The test statistic takes on the following form:

$nW_n\Sigma_n^{-1}W_n$

As seen in the above formulation, this test-statistic takes the same form as the Hotelling $$T^2$$ statistic. However, the components are defined differently in this case. Given data sets X and Y, define the following as $$Z_i$$, the vector of differences:

$Z_i = (k(X_i, T_1) - k(Y_i, T_1), \ldots, k(X_i, T_J) - k(Y_i, T_J)) \in \mathbb{R}^J$

The above is the vector of differences between kernels at test points, $$T_j$$. This same formulation is used in the Mean Embedding Test. Moving forward, $$W_n$$ can be defined:

$W_n = \frac{1}{n} \sum_{i = 1}^n Z_i$

This leaves $$\Sigma_n$$, the covariance matrix as:

$\Sigma_n = \frac{1}{n}ZZ^T$

In the specific case of the Smooth Characteristic function test, the vector of differences can be defined as follows:

$Z_i = (f(X_i)\sin(X_iT_1) - f(Y_i)\sin(Y_iT_1), f(X_i)\cos(X_iT_1) - f(Y_i)\cos(Y_iT_1),\cdots) \in \mathbb{R}^{2J}$

Once $$S_n$$ is calculated, a threshold $$r_{\alpha}$$ corresponding to the $$1 - \alpha$$ quantile of a Chi-squared distribution w/ J degrees of freedom is chosen. Null is rejected if $$S_n$$ is larger than this threshold.

References

1

Kacper Chwialkowski, Aaditya Ramdas, Dino Sejdinovic, and Arthur Gretton. Fast two-sample testing with analytic representations of probability measures. arXiv:1506.04725 [math, stat], 2015.

Methods Summary

 SmoothCFTest.statistic(x, y, random_state) Calculates the smooth CF test statistic. SmoothCFTest.test(x, y[, random_state]) Calculates the smooth CF test statistic and p-value.

SmoothCFTest.statistic(x, y, random_state)

Calculates the smooth CF test statistic.

Parameters
• x,y (ndarray of float) -- Input data matrices. x and y must have the same number of dimensions. That is, the shapes must be (n, p) and (m, p) where n is the number of samples and p and q are the number of dimensions.

• random_state (int) -- Set random seed for generation of test points

Returns

stat (float) -- The computed Smooth CF statistic.

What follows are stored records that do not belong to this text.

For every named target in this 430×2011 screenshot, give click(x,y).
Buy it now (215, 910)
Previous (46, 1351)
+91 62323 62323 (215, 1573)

SmoothCFTest.test(x, y, random_state=None)

Calculates the smooth CF test statistic and p-value.

Parameters
• x,y (ndarray of float) -- Input data matrices. x and y must have the same number of dimensions. That is, the shapes must be (n, p) and (m, p) where n is the number of samples and p and q are the number of dimensions.

• random_state (int) -- Set random seed for generation of test points

Returns

Examples

>>> import numpy as np
>>> from hyppo.ksample import SmoothCFTest
>>> np.random.seed(1234)
>>> x = np.random.randn(500, 10)
>>> y = np.random.randn(500, 10)
>>> stat, pvalue = SmoothCFTest().test(x, y, random_state=1234)
>>> '%.2f, %.3f' % (stat, pvalue)
'4.70, 0.910'